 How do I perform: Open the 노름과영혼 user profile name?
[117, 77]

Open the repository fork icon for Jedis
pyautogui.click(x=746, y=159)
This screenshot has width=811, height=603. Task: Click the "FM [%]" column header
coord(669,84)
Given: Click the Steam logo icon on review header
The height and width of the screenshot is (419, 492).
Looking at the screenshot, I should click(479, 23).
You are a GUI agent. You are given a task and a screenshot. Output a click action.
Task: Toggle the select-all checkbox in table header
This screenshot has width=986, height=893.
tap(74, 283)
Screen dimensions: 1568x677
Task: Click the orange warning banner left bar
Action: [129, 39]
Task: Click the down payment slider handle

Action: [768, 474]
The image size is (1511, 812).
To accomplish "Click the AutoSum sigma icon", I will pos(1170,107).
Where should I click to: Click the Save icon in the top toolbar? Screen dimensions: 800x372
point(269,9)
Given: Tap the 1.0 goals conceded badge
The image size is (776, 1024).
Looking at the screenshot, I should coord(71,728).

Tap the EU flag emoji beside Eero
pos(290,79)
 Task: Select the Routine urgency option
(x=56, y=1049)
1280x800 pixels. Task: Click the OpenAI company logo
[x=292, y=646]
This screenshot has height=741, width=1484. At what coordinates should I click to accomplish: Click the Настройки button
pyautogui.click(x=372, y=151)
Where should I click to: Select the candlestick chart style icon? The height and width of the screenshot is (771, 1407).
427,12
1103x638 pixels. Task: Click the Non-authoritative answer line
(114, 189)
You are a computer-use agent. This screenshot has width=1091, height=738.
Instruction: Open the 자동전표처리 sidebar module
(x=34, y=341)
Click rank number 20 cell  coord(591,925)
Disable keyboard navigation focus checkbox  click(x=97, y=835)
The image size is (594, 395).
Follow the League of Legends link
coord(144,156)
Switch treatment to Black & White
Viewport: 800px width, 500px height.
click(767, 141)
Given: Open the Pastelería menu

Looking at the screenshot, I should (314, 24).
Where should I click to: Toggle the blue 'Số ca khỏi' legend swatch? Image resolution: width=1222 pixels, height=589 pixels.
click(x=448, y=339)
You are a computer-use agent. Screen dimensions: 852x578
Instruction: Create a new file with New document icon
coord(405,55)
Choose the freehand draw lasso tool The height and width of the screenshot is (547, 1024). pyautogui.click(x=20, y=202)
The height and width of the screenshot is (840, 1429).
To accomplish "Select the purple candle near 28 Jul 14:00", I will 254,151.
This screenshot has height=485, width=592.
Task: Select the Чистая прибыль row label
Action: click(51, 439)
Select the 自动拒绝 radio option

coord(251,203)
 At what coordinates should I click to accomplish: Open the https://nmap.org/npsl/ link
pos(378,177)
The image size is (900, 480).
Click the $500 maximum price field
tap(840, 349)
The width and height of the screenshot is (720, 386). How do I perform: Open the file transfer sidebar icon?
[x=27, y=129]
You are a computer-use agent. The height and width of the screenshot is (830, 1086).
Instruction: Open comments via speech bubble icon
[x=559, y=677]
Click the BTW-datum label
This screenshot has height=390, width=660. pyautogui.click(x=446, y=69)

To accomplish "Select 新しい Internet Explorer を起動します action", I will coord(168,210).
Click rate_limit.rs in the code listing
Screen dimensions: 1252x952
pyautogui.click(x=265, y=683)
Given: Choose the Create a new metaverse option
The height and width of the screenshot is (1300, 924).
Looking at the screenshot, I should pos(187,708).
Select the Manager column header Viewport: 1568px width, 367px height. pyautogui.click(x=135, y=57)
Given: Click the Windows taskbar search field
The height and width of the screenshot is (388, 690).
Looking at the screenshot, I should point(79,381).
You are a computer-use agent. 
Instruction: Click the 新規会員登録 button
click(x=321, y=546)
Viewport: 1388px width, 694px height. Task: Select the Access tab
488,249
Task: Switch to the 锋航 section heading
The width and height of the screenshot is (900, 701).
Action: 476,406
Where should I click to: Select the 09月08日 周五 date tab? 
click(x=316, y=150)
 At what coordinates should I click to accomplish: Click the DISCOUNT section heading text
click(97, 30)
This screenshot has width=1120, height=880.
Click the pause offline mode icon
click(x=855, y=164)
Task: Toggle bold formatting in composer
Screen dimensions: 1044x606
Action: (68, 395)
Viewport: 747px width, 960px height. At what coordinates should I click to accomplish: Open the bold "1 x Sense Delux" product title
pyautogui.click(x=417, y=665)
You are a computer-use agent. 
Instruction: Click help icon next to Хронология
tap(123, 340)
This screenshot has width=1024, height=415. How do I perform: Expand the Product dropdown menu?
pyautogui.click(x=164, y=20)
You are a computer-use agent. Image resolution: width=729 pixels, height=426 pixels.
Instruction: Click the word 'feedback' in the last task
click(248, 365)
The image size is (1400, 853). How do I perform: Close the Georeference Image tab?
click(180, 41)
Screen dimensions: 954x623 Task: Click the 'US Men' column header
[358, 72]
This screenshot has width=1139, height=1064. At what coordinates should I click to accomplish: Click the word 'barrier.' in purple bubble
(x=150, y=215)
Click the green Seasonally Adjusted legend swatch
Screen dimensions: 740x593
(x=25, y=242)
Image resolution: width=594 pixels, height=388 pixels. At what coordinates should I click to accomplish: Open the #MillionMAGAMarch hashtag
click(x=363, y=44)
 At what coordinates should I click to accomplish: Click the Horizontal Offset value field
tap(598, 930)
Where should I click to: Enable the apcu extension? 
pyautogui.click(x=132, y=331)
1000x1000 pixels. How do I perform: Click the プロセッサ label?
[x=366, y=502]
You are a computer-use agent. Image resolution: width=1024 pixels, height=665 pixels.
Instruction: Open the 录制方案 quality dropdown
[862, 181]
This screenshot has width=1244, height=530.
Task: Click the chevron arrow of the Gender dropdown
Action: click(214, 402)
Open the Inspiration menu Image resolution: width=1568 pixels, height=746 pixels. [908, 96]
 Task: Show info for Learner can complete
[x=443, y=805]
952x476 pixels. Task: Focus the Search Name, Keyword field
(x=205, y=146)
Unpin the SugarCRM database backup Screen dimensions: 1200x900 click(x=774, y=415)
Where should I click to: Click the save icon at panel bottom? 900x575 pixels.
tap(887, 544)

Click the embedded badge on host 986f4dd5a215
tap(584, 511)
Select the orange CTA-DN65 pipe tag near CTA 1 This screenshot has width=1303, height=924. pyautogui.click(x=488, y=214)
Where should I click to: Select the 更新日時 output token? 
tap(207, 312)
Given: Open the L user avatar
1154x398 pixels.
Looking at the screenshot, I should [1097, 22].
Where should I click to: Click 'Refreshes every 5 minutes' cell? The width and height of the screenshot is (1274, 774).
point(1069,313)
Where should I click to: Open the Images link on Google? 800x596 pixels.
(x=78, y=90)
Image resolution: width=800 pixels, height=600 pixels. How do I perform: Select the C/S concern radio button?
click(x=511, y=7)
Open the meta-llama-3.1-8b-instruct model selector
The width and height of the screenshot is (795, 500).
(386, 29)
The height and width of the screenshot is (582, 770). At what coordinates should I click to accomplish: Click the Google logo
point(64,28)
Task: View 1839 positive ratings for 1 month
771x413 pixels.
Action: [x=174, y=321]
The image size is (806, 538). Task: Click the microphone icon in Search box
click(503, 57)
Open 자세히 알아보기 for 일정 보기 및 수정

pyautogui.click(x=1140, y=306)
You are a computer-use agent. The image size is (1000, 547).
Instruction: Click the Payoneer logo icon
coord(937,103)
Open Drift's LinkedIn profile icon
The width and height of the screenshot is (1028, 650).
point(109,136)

----------------

:: Requirement ::
The full listing must be retyped precisely, with no line left out.

:: Output below ::
 How do I perform: Open the 노름과영혼 user profile name?
[117, 77]

Open the repository fork icon for Jedis
pyautogui.click(x=746, y=159)
This screenshot has width=811, height=603. Task: Click the "FM [%]" column header
coord(669,84)
Given: Click the Steam logo icon on review header
The height and width of the screenshot is (419, 492).
Looking at the screenshot, I should click(479, 23).
You are a GUI agent. You are given a task and a screenshot. Output a click action.
Task: Toggle the select-all checkbox in table header
This screenshot has width=986, height=893.
tap(74, 283)
Screen dimensions: 1568x677
Task: Click the orange warning banner left bar
Action: [129, 39]
Task: Click the down payment slider handle

Action: [768, 474]
The image size is (1511, 812).
To accomplish "Click the AutoSum sigma icon", I will pos(1170,107).
Where should I click to: Click the Save icon in the top toolbar? Screen dimensions: 800x372
point(269,9)
Given: Tap the 1.0 goals conceded badge
The image size is (776, 1024).
Looking at the screenshot, I should coord(71,728).

Tap the EU flag emoji beside Eero
pos(290,79)
 Task: Select the Routine urgency option
(x=56, y=1049)
1280x800 pixels. Task: Click the OpenAI company logo
[x=292, y=646]
This screenshot has height=741, width=1484. At what coordinates should I click to accomplish: Click the Настройки button
pyautogui.click(x=372, y=151)
Where should I click to: Select the candlestick chart style icon? The height and width of the screenshot is (771, 1407).
427,12
1103x638 pixels. Task: Click the Non-authoritative answer line
(114, 189)
You are a computer-use agent. This screenshot has width=1091, height=738.
Instruction: Open the 자동전표처리 sidebar module
(x=34, y=341)
Click rank number 20 cell  coord(591,925)
Disable keyboard navigation focus checkbox  click(x=97, y=835)
The image size is (594, 395).
Follow the League of Legends link
coord(144,156)
Switch treatment to Black & White
Viewport: 800px width, 500px height.
click(767, 141)
Given: Open the Pastelería menu

Looking at the screenshot, I should (314, 24).
Where should I click to: Toggle the blue 'Số ca khỏi' legend swatch? Image resolution: width=1222 pixels, height=589 pixels.
click(x=448, y=339)
You are a computer-use agent. Screen dimensions: 852x578
Instruction: Create a new file with New document icon
coord(405,55)
Choose the freehand draw lasso tool The height and width of the screenshot is (547, 1024). pyautogui.click(x=20, y=202)
The height and width of the screenshot is (840, 1429).
To accomplish "Select the purple candle near 28 Jul 14:00", I will 254,151.
This screenshot has height=485, width=592.
Task: Select the Чистая прибыль row label
Action: click(51, 439)
Select the 自动拒绝 radio option

coord(251,203)
 At what coordinates should I click to accomplish: Open the https://nmap.org/npsl/ link
pos(378,177)
The image size is (900, 480).
Click the $500 maximum price field
tap(840, 349)
The width and height of the screenshot is (720, 386). How do I perform: Open the file transfer sidebar icon?
[x=27, y=129]
You are a computer-use agent. The height and width of the screenshot is (830, 1086).
Instruction: Open comments via speech bubble icon
[x=559, y=677]
Click the BTW-datum label
This screenshot has height=390, width=660. pyautogui.click(x=446, y=69)

To accomplish "Select 新しい Internet Explorer を起動します action", I will coord(168,210).
Click rate_limit.rs in the code listing
Screen dimensions: 1252x952
pyautogui.click(x=265, y=683)
Given: Choose the Create a new metaverse option
The height and width of the screenshot is (1300, 924).
Looking at the screenshot, I should pos(187,708).
Select the Manager column header Viewport: 1568px width, 367px height. pyautogui.click(x=135, y=57)
Given: Click the Windows taskbar search field
The height and width of the screenshot is (388, 690).
Looking at the screenshot, I should point(79,381).
You are a computer-use agent. 
Instruction: Click the 新規会員登録 button
click(x=321, y=546)
Viewport: 1388px width, 694px height. Task: Select the Access tab
488,249
Task: Switch to the 锋航 section heading
The width and height of the screenshot is (900, 701).
Action: 476,406
Where should I click to: Select the 09月08日 周五 date tab? 
click(x=316, y=150)
 At what coordinates should I click to accomplish: Click the DISCOUNT section heading text
click(97, 30)
This screenshot has width=1120, height=880.
Click the pause offline mode icon
click(x=855, y=164)
Task: Toggle bold formatting in composer
Screen dimensions: 1044x606
Action: (68, 395)
Viewport: 747px width, 960px height. At what coordinates should I click to accomplish: Open the bold "1 x Sense Delux" product title
pyautogui.click(x=417, y=665)
You are a computer-use agent. 
Instruction: Click help icon next to Хронология
tap(123, 340)
This screenshot has width=1024, height=415. How do I perform: Expand the Product dropdown menu?
pyautogui.click(x=164, y=20)
You are a computer-use agent. Image resolution: width=729 pixels, height=426 pixels.
Instruction: Click the word 'feedback' in the last task
click(248, 365)
The image size is (1400, 853). How do I perform: Close the Georeference Image tab?
click(180, 41)
Screen dimensions: 954x623 Task: Click the 'US Men' column header
[358, 72]
This screenshot has width=1139, height=1064. At what coordinates should I click to accomplish: Click the word 'barrier.' in purple bubble
(x=150, y=215)
Click the green Seasonally Adjusted legend swatch
Screen dimensions: 740x593
(x=25, y=242)
Image resolution: width=594 pixels, height=388 pixels. At what coordinates should I click to accomplish: Open the #MillionMAGAMarch hashtag
click(x=363, y=44)
 At what coordinates should I click to accomplish: Click the Horizontal Offset value field
tap(598, 930)
Where should I click to: Enable the apcu extension? 
pyautogui.click(x=132, y=331)
1000x1000 pixels. How do I perform: Click the プロセッサ label?
[x=366, y=502]
You are a computer-use agent. Image resolution: width=1024 pixels, height=665 pixels.
Instruction: Open the 录制方案 quality dropdown
[862, 181]
This screenshot has width=1244, height=530.
Task: Click the chevron arrow of the Gender dropdown
Action: click(214, 402)
Open the Inspiration menu Image resolution: width=1568 pixels, height=746 pixels. [908, 96]
 Task: Show info for Learner can complete
[x=443, y=805]
952x476 pixels. Task: Focus the Search Name, Keyword field
(x=205, y=146)
Unpin the SugarCRM database backup Screen dimensions: 1200x900 click(x=774, y=415)
Where should I click to: Click the save icon at panel bottom? 900x575 pixels.
tap(887, 544)

Click the embedded badge on host 986f4dd5a215
tap(584, 511)
Select the orange CTA-DN65 pipe tag near CTA 1 This screenshot has width=1303, height=924. pyautogui.click(x=488, y=214)
Where should I click to: Select the 更新日時 output token? 
tap(207, 312)
Given: Open the L user avatar
1154x398 pixels.
Looking at the screenshot, I should [1097, 22].
Where should I click to: Click 'Refreshes every 5 minutes' cell? The width and height of the screenshot is (1274, 774).
point(1069,313)
Where should I click to: Open the Images link on Google? 800x596 pixels.
(x=78, y=90)
Image resolution: width=800 pixels, height=600 pixels. How do I perform: Select the C/S concern radio button?
click(x=511, y=7)
Open the meta-llama-3.1-8b-instruct model selector
The width and height of the screenshot is (795, 500).
(386, 29)
The height and width of the screenshot is (582, 770). At what coordinates should I click to accomplish: Click the Google logo
point(64,28)
Task: View 1839 positive ratings for 1 month
771x413 pixels.
Action: [x=174, y=321]
The image size is (806, 538). Task: Click the microphone icon in Search box
click(503, 57)
Open 자세히 알아보기 for 일정 보기 및 수정

pyautogui.click(x=1140, y=306)
You are a computer-use agent. The image size is (1000, 547).
Instruction: Click the Payoneer logo icon
coord(937,103)
Open Drift's LinkedIn profile icon
The width and height of the screenshot is (1028, 650).
point(109,136)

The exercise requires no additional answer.